The lecture was part of the 33rd annual Symposium on the American Indian at Iowa State.
Education and cultural diversity were major themes of Wildcat’s talk, along with the differences in how Westerners and American Indians view the earth itself. Wildcat strove to address problems regarding stereotypes about American Indians.
“What has been denominated or called Indian education is not at all Indian,” Wildcat said.
“What I want to emphasize is an indigenous foundation for education.”
Wildcat said American Indians are beginning to lose their individuality as specific tribes and provided examples of how each tribe once had distinct cultures and traditions relating to the natural world around them.
The loss of American Indian identity, Wildcat said, is rooted in the cultural clashes between indigenous people of the Americas and European immigrants who have lived here for just 500 years. Europeans have spent a relatively small amount of time on this continent compared with the thousands of years American Indians had inhabited North America.
“Throughout human history, [everyone’s] ancestors have lived longer as members of tribes than they have members of modern nations,” Wildcat said.
He noted the difference in the indigenous view of the world as opposed to the typical Western point of view.
“When Western people see nature, they see resources. When indigenous people see nature, they see relatives,” he said.
Differences in the worldviews of Westerners and American Indians are an important concept in an ever-diversifying world. Wildcat said he emphasizes education about the indigenous way of life because he feels the generations of today are losing touch with nature, a relationship integral to American Indian cultures.
“I think we have a society of ADD. We have people who are so used to watching TV that they can only accept information in seven- or eight-minute segments,” he said.
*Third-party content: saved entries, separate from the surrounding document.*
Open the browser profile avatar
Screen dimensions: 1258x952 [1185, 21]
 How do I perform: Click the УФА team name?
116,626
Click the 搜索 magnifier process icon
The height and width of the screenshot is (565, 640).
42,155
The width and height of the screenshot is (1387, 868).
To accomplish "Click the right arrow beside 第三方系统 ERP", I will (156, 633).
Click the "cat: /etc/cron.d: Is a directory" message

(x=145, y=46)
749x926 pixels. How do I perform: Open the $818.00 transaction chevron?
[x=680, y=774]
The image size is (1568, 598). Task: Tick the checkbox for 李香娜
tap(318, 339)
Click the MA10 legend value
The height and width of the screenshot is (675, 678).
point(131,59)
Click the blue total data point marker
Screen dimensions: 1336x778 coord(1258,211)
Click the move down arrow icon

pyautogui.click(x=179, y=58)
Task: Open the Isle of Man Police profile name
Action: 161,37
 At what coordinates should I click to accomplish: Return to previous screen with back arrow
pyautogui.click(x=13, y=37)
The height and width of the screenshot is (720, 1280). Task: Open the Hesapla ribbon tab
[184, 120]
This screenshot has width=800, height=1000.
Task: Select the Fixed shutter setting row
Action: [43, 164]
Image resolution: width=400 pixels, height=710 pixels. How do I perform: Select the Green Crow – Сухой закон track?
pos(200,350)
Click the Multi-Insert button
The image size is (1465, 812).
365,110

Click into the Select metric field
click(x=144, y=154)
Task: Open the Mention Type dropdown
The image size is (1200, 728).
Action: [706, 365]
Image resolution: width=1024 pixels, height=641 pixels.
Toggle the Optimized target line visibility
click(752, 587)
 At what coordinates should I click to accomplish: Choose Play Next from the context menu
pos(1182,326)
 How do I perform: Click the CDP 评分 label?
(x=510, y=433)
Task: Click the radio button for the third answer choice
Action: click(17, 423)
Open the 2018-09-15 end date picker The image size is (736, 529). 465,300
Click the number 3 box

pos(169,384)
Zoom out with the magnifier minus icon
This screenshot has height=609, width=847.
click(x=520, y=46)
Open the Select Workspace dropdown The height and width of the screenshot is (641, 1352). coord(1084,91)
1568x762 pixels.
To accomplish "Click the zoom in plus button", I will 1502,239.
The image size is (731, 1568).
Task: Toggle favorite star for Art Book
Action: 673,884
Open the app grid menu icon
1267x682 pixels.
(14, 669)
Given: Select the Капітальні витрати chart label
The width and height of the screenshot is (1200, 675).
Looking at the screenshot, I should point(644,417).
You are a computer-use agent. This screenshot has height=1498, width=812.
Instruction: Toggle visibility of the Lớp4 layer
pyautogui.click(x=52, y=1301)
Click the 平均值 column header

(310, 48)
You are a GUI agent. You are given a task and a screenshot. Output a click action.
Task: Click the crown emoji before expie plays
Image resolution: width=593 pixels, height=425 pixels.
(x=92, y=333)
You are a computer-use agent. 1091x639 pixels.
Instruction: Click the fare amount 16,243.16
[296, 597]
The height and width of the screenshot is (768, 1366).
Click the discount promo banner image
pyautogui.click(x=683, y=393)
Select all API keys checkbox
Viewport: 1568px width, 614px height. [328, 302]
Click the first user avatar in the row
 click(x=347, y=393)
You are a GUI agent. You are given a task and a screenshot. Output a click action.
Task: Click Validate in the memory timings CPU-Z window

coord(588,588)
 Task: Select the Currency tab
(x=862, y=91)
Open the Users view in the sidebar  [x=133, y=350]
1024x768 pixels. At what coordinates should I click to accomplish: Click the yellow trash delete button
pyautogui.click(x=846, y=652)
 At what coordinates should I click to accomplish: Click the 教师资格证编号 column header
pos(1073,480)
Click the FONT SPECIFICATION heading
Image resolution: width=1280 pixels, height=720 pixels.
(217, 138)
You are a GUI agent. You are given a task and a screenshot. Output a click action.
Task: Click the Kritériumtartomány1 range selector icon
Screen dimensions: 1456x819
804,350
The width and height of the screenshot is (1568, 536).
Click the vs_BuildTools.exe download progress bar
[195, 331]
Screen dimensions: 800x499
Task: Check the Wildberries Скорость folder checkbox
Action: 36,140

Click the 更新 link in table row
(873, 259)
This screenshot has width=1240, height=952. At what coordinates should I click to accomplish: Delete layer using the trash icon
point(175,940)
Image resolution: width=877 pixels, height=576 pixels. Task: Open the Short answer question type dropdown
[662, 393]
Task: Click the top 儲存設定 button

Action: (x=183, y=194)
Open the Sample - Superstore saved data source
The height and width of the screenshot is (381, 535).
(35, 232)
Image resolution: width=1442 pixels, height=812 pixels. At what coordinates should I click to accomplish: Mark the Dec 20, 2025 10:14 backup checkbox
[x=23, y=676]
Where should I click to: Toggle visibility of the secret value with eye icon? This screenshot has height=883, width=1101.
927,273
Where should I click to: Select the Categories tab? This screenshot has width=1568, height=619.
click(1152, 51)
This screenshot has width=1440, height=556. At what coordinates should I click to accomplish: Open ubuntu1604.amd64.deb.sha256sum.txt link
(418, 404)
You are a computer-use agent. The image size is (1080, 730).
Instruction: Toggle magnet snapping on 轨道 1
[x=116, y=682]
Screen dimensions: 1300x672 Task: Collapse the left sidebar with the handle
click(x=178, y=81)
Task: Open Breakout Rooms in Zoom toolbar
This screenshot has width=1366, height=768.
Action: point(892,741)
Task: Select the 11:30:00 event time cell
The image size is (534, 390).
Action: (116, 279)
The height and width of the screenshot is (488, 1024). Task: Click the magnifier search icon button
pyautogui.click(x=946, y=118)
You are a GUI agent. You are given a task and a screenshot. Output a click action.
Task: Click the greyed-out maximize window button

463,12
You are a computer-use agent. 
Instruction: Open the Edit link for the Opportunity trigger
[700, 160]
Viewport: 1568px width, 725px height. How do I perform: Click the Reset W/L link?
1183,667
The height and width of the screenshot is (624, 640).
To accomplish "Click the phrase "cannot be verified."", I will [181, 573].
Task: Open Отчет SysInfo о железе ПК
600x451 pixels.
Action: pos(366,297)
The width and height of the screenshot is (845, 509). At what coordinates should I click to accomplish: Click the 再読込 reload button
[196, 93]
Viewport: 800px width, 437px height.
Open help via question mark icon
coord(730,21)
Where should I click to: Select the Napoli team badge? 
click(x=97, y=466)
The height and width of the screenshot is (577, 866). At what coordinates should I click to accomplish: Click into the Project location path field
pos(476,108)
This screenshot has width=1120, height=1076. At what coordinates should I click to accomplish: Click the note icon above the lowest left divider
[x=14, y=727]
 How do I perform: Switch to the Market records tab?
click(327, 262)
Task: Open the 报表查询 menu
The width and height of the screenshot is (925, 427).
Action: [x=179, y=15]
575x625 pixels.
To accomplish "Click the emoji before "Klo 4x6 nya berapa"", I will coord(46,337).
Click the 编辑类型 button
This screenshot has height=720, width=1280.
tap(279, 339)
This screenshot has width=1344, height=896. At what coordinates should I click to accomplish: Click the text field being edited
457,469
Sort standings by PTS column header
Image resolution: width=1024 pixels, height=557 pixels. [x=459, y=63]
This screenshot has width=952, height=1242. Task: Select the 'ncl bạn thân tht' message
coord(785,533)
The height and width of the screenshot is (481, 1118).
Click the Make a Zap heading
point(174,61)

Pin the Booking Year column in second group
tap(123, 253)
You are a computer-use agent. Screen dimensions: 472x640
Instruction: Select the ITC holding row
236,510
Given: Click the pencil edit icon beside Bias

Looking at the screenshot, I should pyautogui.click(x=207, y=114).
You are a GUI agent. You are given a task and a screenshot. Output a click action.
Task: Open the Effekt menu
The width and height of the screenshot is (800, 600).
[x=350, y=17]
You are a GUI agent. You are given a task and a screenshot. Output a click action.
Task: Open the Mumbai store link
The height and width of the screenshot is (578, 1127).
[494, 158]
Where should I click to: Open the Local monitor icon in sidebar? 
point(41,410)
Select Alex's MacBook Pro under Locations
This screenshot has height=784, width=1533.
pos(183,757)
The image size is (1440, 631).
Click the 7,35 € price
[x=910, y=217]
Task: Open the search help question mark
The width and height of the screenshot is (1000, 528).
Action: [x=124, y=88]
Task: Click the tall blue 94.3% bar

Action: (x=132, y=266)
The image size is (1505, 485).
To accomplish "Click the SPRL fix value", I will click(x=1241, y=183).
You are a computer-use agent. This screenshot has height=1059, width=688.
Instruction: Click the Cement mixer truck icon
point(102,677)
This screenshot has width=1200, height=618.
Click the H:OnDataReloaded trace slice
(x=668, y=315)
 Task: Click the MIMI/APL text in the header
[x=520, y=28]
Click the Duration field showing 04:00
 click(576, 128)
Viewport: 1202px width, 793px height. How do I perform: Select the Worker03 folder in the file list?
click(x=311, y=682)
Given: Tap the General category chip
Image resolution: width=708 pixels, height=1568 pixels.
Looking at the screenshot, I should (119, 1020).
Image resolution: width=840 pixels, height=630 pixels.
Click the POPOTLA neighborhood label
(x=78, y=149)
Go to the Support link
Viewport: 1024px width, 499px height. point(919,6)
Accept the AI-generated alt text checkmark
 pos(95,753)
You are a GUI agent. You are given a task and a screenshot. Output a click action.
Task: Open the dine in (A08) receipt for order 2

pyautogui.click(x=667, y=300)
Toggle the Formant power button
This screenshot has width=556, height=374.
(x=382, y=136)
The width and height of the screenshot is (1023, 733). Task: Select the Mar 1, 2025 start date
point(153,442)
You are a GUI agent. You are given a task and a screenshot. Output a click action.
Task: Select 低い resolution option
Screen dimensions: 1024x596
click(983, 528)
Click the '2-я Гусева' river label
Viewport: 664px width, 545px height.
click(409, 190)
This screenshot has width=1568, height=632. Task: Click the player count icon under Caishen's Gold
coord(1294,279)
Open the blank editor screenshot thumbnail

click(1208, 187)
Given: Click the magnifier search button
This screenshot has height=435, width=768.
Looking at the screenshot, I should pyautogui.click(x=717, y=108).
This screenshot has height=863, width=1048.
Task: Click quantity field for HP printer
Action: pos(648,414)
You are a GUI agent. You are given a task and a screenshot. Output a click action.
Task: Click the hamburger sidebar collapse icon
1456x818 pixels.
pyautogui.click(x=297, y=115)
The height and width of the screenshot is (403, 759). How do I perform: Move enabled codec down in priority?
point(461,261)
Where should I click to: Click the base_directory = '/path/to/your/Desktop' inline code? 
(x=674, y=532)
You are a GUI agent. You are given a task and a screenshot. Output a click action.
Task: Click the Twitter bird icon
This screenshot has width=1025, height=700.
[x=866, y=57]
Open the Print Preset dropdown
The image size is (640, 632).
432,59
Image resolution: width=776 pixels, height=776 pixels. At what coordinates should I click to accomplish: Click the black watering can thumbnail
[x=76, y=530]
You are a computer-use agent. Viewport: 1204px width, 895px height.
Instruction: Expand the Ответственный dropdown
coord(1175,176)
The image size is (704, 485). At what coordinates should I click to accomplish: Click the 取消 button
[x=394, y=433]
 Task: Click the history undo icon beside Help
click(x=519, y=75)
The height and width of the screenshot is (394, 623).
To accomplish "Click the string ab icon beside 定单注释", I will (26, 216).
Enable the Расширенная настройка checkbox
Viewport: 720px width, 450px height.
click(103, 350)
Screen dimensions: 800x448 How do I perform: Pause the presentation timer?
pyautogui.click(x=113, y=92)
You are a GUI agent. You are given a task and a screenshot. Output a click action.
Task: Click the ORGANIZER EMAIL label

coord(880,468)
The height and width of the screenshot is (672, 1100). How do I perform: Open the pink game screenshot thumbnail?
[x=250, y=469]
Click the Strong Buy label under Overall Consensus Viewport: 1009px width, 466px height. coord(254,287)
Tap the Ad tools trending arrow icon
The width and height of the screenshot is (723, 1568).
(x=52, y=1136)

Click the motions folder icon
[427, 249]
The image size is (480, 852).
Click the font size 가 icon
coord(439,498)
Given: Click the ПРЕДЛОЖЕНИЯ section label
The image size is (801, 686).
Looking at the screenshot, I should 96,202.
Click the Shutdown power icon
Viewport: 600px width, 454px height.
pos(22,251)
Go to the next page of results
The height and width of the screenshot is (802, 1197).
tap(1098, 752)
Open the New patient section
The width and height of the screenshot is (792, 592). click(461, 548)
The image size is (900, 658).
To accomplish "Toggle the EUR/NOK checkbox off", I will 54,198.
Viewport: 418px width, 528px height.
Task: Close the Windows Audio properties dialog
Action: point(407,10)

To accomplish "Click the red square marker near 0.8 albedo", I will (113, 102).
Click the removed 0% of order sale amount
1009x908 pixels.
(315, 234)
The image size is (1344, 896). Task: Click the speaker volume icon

“We put knowledge in boxes and then complain when we create professionals who are so finely specialized that they cannot communicate with people in their own departments. This is very counterproductive.”
Teresa Negus, senior in biology, said although she was attending the lecture for a class assignment, she was very pleased with Wildcat’s talk.
“Native Americans have lived side by side with nature and the environment for so long, perhaps it would do us all some good to take some advice,” she said.